I normally don’t resist criticism. I like being told what in my story doesn’t work so I can improve it. It’s easier to know what doesn’t work than what works. But I have to draw the line somewhere. It took me forever to come up with my story titles. It took a lot of careful thought and research. I’ve never read Through the Looking Glass, I did not know all the characters. I did not know that the Mad Hatter wasn’t called the Mad Hatter at all, that was Disney. So when I put all this thought and effort into titles, which are difficult for me to being with, I’m going to reject the idea of changing them.

I’m writing a book of linked short stories for my thesis. One of the other things I was told was that I needed to make the distinctions between my stories greater. That I maybe should have consider making them all separate novels.

Again, I do not resist the idea of changing my stuff, however radically. If it looks like the change in question makes sense and will improve what I’m doing, I’m all for it. And that’s important. You have to be open for that sort of thing. Nothing you write is going to be perfect right off the bat.

The thing is, though, the entire POINT of what I’m doing hinges on the format I chose. That is why I was so conflicted when I thought I should expand one of my stories. That would mean abandoning the format I’ve been working really hard to perfect. Which, I guess, I should think about the fact that maybe I am going about this the wrong way. But no one really wants to think that.

So what am I going to do?

First, I should ask, what should one do when faced with a workshop like the one I just went through?

I think I handled myself all right. I bit my lip and I listened to everything, regardless of if I knew what they were talking about or not. I answered the questions to the best of my capability and I didn’t contradict. I didn’t berate them for not reading carefully enough or for not understanding that the first excerpt and the second one were two different parts of a whole and should be treated as such.
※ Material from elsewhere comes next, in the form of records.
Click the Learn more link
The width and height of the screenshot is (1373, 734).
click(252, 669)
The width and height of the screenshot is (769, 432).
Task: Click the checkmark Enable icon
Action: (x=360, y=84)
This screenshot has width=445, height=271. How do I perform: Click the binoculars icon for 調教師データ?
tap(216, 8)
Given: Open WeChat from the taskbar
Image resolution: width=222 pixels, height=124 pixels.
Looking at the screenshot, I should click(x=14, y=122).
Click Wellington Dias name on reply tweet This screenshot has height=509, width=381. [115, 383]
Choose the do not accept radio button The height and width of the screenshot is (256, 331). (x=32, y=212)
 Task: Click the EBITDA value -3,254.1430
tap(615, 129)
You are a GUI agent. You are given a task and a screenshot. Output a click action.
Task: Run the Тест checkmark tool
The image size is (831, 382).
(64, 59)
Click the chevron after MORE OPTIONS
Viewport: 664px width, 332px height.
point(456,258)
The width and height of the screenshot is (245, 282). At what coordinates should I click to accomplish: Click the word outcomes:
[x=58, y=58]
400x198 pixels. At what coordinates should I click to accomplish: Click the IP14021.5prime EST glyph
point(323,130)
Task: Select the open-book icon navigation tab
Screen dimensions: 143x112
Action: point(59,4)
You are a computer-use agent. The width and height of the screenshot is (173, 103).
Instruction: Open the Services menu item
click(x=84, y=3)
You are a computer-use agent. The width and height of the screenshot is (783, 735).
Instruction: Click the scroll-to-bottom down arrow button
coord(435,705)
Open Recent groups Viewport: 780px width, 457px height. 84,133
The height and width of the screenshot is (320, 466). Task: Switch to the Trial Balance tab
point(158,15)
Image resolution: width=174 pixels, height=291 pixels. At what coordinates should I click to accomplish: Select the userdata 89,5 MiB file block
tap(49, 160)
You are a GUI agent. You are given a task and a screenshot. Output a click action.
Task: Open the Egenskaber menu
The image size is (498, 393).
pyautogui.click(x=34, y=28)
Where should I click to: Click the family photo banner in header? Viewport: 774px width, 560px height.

I didn’t shout at them to keep open minds. I didn’t tell them to stop comparing my shit to Harry Motherfucking Potter. I didn’t cry. Rage. I didn’t say my work was a load of crap and should be treated as such. I was calm, composed, and I really did try to see it from their point of view.

I think that’s all you can do, really, when faced with that situation. Listen to what is being said. Listen. The first impuse is going to be to defend your work. But listening is so important. Try to look at your work as a potential reader, not as the author. You’re too close to it as the author.

I don’t know what I’m going to do, honestly. I guess the first thing I’m going to do is sit down and read through my story in question very carefully. I’m going to have to mark what I think could be a similarity to Harry Potter or anything of that nature and if it is something that could be changeable, I will have to think of ways to change it. And if I can’t find anything or if I can’t change it, I’m going to have to seriously consider not writing this book anymore. I will have to stop wasting my effort and hope I can pull something else out of my ass in enough time to graduate on time. Perhaps a cookie-cutter literary novel. Or a memoir chronicling my rather ordinary life. I’ll just have to write enough to make a passable thesis, get my degree and move on.

I may not be proud of it in the end, but hell, the thing I was proud of might not work, so pride has nothing to do with it.